When I was in a bad mood, or when customers were being extra annoying, or when people showed up late for their reservation–I have had more than my share of crabbiness, and lack of patience.
When I did not go out of my way to follow through on something , when I pretended to not see those regular customers at the door, when I walked by food sitting in the window, even though I knew it needed to go out, but just wasn’t feeling it that day, and I just didn’t want to. It was rare, but it did happen.
I have mentioned in at least ten posts that these things need to happen every time, but I knew in my heart that I came up short on many occasions. I WAS WRONG! I know better now (a little). That still doesn’t mean I won’t make those mistakes again.
It is somewhat easy to sit behind my desk and pontificate about the restaurant shortcomings around Portland (actually, it isn’t that easy), but I know that doing the right thing is not always an easy task. You still have to do it.
No one cares
The bottom line is that customers don’t care. They don’t care if you are in a bad mood. They still want consistent food and consistent service. And as restaurant owners and chefs, you want these people coming back to eat at your restaurants over and over again.
Managers don’t have the luxury…
Managers don’t get to be in bad moods. They don’t get to ignore things that need to be done. They have to lead by example. You want your people to be nice every time someone calls, or comes through that door? YOU be nice every time. You want your servers to follow through on every detail with the customer? You follow through on every detail–with your customers and your staff.
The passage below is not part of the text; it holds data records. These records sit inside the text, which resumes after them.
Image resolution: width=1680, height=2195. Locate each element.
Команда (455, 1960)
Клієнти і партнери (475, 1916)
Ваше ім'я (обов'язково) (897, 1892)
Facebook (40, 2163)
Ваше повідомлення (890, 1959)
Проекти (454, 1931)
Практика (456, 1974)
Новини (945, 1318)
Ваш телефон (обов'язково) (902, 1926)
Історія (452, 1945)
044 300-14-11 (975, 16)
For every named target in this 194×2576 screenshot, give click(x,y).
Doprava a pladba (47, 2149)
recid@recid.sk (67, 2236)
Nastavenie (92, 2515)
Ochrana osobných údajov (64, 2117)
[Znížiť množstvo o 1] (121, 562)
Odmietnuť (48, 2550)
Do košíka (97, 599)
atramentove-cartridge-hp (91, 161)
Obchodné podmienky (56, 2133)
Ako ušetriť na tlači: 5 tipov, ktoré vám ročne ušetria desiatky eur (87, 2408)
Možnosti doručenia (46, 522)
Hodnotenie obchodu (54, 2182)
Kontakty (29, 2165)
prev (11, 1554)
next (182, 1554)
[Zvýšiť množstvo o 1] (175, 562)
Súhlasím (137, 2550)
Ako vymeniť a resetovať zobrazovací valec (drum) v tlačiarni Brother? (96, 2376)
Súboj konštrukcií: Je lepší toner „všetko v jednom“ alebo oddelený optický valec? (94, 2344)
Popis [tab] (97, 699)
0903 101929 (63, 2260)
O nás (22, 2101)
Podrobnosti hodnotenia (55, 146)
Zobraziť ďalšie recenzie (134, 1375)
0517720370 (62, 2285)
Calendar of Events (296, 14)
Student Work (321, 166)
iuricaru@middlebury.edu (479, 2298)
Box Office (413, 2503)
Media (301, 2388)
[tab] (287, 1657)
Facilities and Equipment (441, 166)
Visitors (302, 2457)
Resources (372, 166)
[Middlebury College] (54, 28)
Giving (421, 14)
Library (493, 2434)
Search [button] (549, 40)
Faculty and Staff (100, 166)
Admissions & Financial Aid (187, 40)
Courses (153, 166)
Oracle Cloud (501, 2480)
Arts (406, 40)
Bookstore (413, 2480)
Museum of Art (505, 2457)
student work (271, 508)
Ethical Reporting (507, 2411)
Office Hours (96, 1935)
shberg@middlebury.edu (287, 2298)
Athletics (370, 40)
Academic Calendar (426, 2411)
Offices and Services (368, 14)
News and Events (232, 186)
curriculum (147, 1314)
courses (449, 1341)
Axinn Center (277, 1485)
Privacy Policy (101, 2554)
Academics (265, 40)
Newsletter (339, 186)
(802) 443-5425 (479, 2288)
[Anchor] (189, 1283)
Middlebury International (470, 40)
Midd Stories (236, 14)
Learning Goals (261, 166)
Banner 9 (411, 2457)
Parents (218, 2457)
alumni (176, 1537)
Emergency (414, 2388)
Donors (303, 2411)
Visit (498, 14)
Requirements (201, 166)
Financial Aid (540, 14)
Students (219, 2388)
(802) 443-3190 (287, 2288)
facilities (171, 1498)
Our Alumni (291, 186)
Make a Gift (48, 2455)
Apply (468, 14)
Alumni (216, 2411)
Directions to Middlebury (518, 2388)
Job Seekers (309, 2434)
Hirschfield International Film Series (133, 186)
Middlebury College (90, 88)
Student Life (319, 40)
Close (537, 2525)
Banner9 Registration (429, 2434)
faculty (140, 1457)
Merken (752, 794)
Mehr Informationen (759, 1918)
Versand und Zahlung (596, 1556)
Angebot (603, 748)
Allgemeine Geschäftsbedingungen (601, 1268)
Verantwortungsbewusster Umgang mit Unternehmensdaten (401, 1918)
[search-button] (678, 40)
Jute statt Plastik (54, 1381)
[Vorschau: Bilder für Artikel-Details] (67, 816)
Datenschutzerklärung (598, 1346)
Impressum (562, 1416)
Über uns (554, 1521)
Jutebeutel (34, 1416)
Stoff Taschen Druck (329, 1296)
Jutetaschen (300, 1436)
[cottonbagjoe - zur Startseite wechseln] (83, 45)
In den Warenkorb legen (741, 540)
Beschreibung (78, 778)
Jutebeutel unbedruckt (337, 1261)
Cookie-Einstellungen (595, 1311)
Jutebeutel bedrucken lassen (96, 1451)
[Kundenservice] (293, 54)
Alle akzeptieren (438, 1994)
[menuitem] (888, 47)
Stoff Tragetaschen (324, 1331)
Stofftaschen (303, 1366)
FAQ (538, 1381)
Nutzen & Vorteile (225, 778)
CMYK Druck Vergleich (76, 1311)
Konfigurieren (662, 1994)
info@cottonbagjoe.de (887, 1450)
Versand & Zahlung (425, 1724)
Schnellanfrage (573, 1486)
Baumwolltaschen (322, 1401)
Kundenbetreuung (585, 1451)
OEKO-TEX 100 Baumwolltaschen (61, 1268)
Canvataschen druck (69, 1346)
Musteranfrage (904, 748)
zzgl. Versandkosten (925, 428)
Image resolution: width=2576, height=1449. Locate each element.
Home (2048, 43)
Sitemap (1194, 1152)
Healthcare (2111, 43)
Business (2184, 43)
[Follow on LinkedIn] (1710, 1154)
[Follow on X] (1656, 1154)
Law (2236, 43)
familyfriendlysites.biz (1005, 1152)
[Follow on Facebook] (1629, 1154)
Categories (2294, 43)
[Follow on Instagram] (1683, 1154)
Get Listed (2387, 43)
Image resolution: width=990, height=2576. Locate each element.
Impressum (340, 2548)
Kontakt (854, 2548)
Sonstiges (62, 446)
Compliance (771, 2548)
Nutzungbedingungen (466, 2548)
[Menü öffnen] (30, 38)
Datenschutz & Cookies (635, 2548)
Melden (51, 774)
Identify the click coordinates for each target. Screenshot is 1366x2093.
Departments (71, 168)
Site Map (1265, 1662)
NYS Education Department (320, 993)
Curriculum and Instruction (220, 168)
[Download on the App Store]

You want your employees to have a good work ethic? Show up on time, prepared, ready to go? You be prepared, show up early, stay late, and work hard in between.
We as leaders cannot ask our employees to do things that we are not willing to do. I have told this to consulting clients many times. I have had to stick my hands down dirty clogged up toilets, do mouth-to mouth on customers, clean up god-know-what off of tables…that is the way to lead.